Dalam pernyataan terpisah yang dikeluarkan pada hari Minggu, UNIFIL mengatakan seorang penjaga perdamaian tewas pada Sabtu malam “ketika sebuah proyektil meledak di posisi UNIFIL dekat Adchit Al Qusayr” di Lebanon selatan. Disebutkan pula bahwa seorang penjaga perdamaian lainnya mengalami luka kritis.

“Tidak seorang pun seharusnya meninggal dunia demi memperjuangkan perdamaian,” kata UNIFIL.

Misi tersebut mengatakan telah meluncurkan penyelidikan untuk menentukan apa yang terjadi. Pernyataan itu tidak menyalahkan pihak mana pun.

Menteri Luar Negeri Prancis Jean-Noël Barrot meminta pertemuan darurat Dewan Keamanan PBB menyusul apa yang disebutnya sebagai “insiden yang sangat serius yang dialami oleh pasukan penjaga perdamaian UNIFIL.”

“Serangan semacam itu… tidak dapat diterima dan tidak dapat dibenarkan,” tulis Barrot di X.

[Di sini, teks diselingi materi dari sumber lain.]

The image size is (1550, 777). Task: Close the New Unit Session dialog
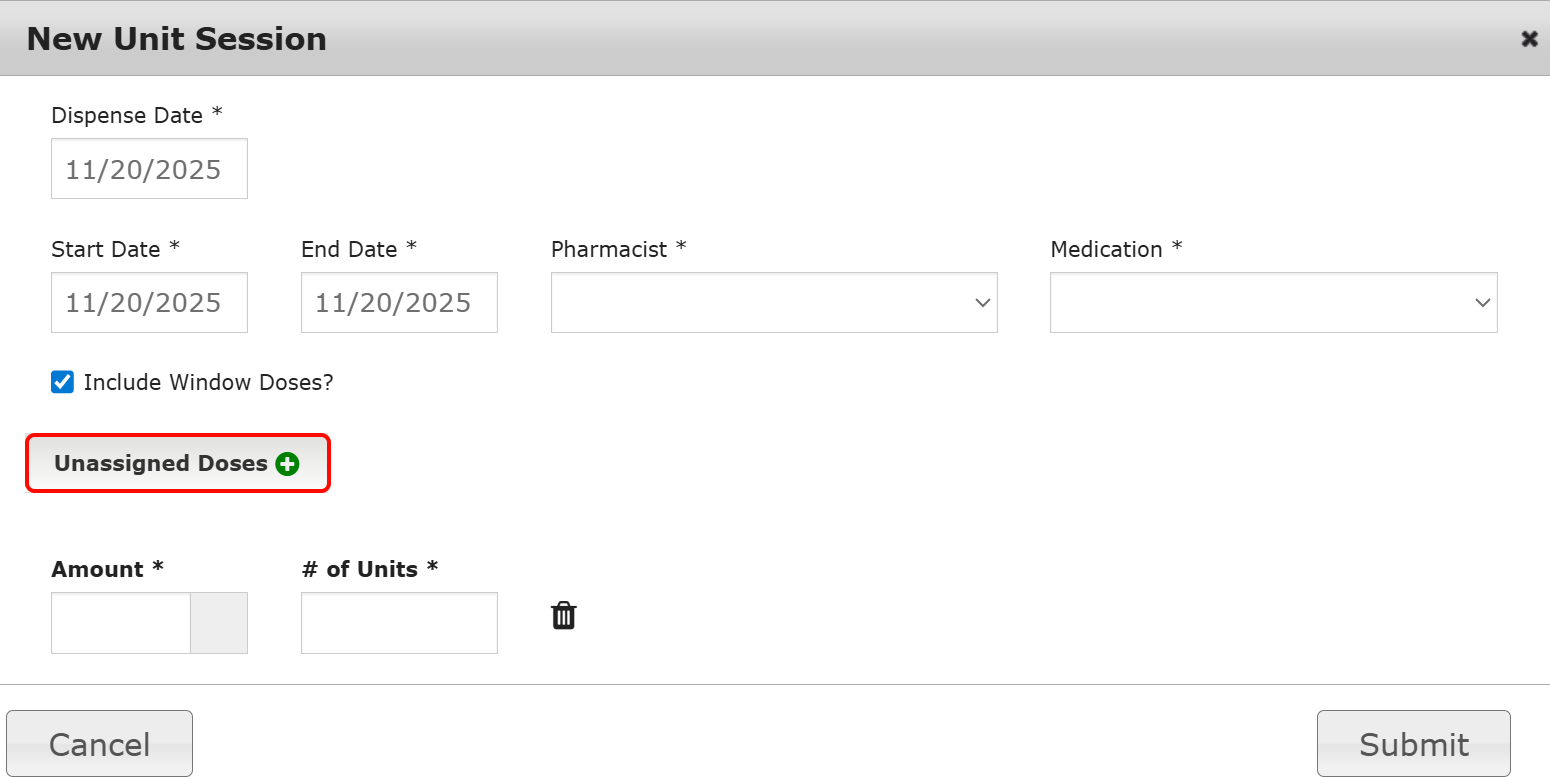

Pasukan Pertahanan Israel (IDF) mengatakan dalam sebuah pernyataan bahwa mereka sedang meninjau insiden tersebut untuk menentukan apakah korban jiwa tersebut berasal dari aktivitas IDF atau Hizbullah.

Sejak 1 Maret 2026, pertempuran antara militer Israel dan Hizbullah yang didukung Iran meningkat tajam di Lebanon selatan, di tengah perluasan operasi darat Israel dan memburuknya kondisi kemanusiaan.

kedutaan besar Iran merespon insiden ini dengan mengucapkan belasungkawa, dalam pernyataan resminya Iran menyampaikan duka sedalam-dalamnya.

Iran mengecam keras dan menyebutkan bahwa insiden tersebut adalah tindakan yang keji, Iran menilai bahwa kejadian tersebut merupakan dampak dari agresi Israel yang didukung penuh oleh Amerika Serikat.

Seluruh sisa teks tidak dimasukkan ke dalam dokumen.